As summarized in Table B-1, there is a continuum of approaches to aligning national regulatory requirements (Breggin et al., 2009). Harmonization usually involves the enforcement of identical or equivalent regulatory requirements under the national laws of participating countries. Harmonization is usually accomplished through an international treaty or other formal and binding legal instrument, implemented through the amendment of national laws to conform to treaty requirements (OECD, 2013). International treaties and other formal agreements are difficult and time consuming to negotiate, and often present difficult enforcement issues.9 Given these obstacles, there has been a trend away from treaties in the international governance of technologies and products in favor of mechanisms of international cooperation and coordination (Falkner, 2013; Susskind, 2008).
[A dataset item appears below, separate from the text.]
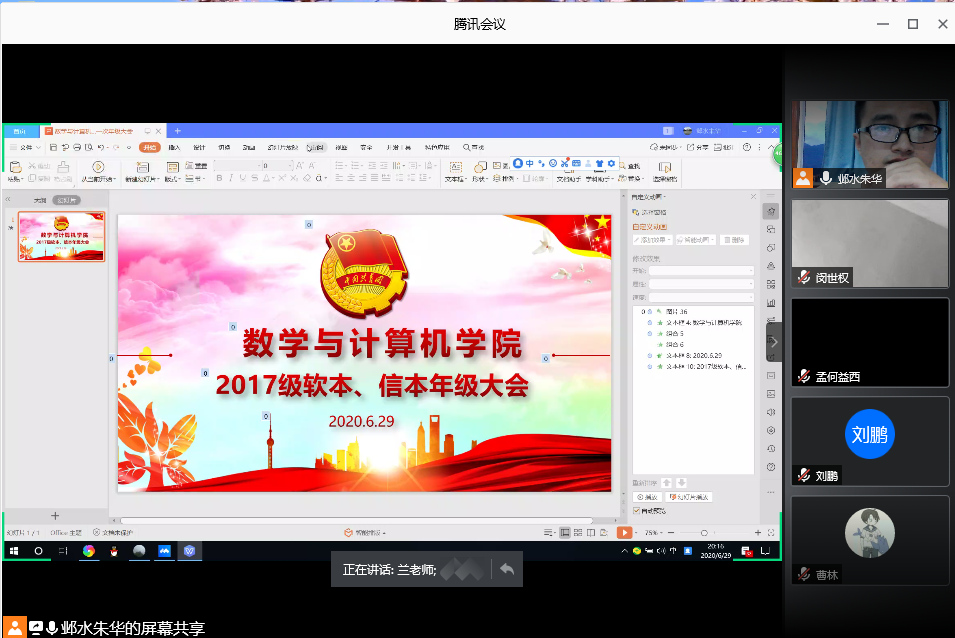Open the Insert ribbon tab
The width and height of the screenshot is (955, 638).
pyautogui.click(x=174, y=147)
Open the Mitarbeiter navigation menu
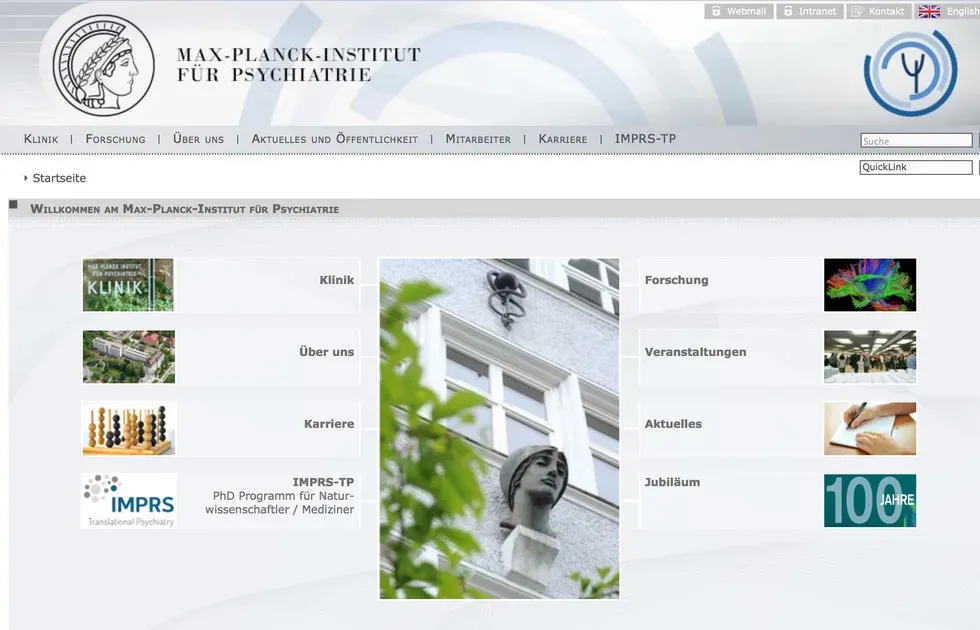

Informal mechanisms of international coordination and cooperation do not create legal requirements to implement specific provisions, but
9 An example of the challenges associated with negotiating and enforcing treaties was the unsuccessful attempt through the United Nations system in the early 2000s to create a binding international treaty banning human cloning (Cameron and Henderson, 2008).
rather provide general agreement between governments in the form of nonbinding guidelines, recommendations, consensus documents, statements of principles, or voluntary standards. Such normative guidelines may be agreed upon in free-standing negotiations, but are often negotiated within an appropriate international organization (Abbott, 2014). International cooperation and coordination approaches can also be achieved through nongovernmental organizations, such as scientific societies, for example through the International Society for Stem Cell Research (ISSCR) Guidelines for Embryonic Stem Cell Research (Daley et al., 2007).
The least formal mechanism of international convergence is policy diffusion through transnational regulatory dialogue and networking. This approach usually does not involve the creation of instruments that set forth specific substantive or procedural recommendations for nations to follow. Rather, it provides a forum for regulators from different nations to share information, approaches, challenges, and ideas. An example is the International Dialogue on Responsible Nanotechnology, in which experts from 25 national governments convened in a series of meetings every 2 years to report on their regulatory activities and challenges (Meridian Institute, 2004). Regulators who have been involved in international coordination activities state that such person-to-person contacts and communications provide one of the most effective mechanisms for promoting international cooperation and understanding (Saner and Marchant, 2015).
A convergence of regulatory approaches for human genome editing would have some beneficial effects as described above, but countries have already adopted diverse laws relevant to human genome editing and a formal or complete harmonization does not seem feasible—and may not even be entirely desirable—at this time. Moreover, national responses to human genome editing reflect unique historical, cultural, economic, and social factors. Notwithstanding these important differences that prevent uniform international standards, there are important benefits for providing for robust communication and coordination between regulators in different countries, and potential opportunities for identifying common ground on specific substantive or technical aspects as well as opportunities to produce learning benefits (e.g., Zhai et al., 2016).